1. New GranCare, Inc. ("New GranCare") was incorporated in September 1996, as
   a wholly-owned subsidiary of GranCare, Inc. ("GranCare"). New GranCare was
   formed in connection with the execution of an Agreement and Plan of
   Distribution (the "Distribution Agreement") by and between New GranCare and
   GranCare dated as of September 3, 1996. The form of the proposed
   transactions contemplated by the Distribution Agreement are: (1) the
   skilled nursing facilities, along with the contract management; assisted
   living and home health services businesses of GranCare are to be
   reorganized into New GranCare and shares of New GranCare distributed to the
   GranCare shareholders in a tax-free spin-off; (2) GranCare (then consisting
   solely of the institutional pharmacy and related business known as
   TeamCare) would merge into and be acquired by Vitalink Pharmacy Services,
   Inc. ("Vitalink") through a tax-free exchange of shares of common stock of
   Vitalink for GranCare shares of common stock, all as contemplated by an
   Agreement and Plan of Merger by and between GranCare and Vitalink dated as
   of September 3, 1996 (the "Merger Agreement"); and (3) New GranCare would
   become a public company upon the effectiveness of this registration
   statement.
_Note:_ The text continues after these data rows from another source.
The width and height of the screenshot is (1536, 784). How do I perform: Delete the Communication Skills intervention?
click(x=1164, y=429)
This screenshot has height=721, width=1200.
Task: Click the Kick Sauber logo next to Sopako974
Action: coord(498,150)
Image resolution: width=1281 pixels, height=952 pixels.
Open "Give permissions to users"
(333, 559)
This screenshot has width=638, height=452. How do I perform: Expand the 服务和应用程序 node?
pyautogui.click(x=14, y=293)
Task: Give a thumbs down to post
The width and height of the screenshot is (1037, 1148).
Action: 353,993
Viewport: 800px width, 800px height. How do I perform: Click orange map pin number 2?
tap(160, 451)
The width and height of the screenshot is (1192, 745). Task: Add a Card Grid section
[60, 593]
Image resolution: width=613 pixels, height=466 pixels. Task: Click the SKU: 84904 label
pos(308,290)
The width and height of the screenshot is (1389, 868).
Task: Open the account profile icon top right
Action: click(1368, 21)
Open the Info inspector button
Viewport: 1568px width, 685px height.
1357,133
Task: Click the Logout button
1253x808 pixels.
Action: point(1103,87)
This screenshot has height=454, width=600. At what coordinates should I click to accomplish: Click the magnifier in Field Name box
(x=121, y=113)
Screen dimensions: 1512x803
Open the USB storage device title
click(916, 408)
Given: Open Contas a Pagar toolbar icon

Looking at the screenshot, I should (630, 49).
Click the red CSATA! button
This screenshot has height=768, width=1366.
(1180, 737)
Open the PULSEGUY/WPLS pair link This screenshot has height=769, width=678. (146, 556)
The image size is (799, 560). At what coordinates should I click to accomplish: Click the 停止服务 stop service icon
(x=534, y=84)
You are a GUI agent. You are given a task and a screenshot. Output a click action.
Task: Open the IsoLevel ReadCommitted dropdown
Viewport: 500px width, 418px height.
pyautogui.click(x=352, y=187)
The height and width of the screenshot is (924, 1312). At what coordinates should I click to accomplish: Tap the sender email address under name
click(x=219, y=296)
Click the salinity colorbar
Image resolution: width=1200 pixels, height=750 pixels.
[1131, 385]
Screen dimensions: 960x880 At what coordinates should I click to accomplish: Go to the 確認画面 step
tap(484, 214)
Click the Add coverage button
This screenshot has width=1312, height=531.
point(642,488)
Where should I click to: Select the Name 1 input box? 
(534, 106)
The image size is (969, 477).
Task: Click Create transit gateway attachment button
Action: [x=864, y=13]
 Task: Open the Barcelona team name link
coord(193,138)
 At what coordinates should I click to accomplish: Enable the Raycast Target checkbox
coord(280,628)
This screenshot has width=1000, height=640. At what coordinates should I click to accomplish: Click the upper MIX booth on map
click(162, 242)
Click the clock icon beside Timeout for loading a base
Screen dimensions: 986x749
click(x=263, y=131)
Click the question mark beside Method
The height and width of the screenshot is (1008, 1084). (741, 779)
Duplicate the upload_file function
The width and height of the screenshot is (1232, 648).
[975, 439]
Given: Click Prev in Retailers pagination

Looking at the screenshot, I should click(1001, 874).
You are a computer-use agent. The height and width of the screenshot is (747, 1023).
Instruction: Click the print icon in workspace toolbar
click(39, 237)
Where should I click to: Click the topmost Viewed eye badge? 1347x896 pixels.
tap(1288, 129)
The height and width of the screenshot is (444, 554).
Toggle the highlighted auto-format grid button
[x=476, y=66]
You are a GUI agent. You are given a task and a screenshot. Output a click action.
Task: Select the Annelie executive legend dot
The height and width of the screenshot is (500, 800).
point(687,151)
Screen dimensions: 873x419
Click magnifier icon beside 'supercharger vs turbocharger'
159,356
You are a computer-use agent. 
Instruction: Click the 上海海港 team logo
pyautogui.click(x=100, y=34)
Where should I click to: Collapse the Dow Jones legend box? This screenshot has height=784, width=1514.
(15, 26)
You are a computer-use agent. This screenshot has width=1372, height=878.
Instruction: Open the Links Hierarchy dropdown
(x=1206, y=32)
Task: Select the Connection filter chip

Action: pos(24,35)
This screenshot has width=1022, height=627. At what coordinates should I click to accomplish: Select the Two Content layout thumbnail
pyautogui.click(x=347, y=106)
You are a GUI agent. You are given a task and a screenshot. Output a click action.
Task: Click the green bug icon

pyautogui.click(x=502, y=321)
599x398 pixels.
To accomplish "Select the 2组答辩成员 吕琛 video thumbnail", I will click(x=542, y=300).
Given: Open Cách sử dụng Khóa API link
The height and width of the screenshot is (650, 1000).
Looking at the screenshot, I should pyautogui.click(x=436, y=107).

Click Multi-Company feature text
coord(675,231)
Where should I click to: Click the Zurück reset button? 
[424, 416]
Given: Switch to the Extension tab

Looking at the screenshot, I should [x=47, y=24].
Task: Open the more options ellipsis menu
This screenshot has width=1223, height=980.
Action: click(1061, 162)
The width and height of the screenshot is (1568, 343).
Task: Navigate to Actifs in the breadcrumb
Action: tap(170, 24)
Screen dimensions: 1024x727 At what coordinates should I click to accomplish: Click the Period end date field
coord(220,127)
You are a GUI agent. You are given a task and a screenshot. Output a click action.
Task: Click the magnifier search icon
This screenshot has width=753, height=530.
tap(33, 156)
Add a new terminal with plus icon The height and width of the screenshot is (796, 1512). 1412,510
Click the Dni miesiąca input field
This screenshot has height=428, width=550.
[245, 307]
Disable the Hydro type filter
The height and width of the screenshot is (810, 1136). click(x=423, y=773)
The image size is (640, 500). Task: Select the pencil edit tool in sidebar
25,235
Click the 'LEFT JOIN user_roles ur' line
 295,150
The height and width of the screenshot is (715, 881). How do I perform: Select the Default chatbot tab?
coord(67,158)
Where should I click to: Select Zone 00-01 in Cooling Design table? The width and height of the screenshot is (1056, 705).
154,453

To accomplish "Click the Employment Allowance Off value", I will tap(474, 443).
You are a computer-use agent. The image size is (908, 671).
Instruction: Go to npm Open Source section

Notwithstanding the legal structure of the proposed
   transactions, for accounting/financial reporting purposes such transactions
   will be treated as the spin-off of TeamCare and a
   reorganization/recapitalization of GranCare into New GranCare as New
   GranCare will continue the majority of the GranCare businesses. No gain
   will be recognized as a result of the spin-off for the difference between
   the market value of the Vitalink shares received and the carrying value of
   the net assets of TeamCare. New GranCare will continue to reflect the
   historical cost basis of assets and liabilities of GranCare. New GranCare
   will then change its name to, and be treated as the continuation of,
   GranCare. The closing under the Merger Agreement is subject to a number of
   conditions, including approval of GranCare's shareholders.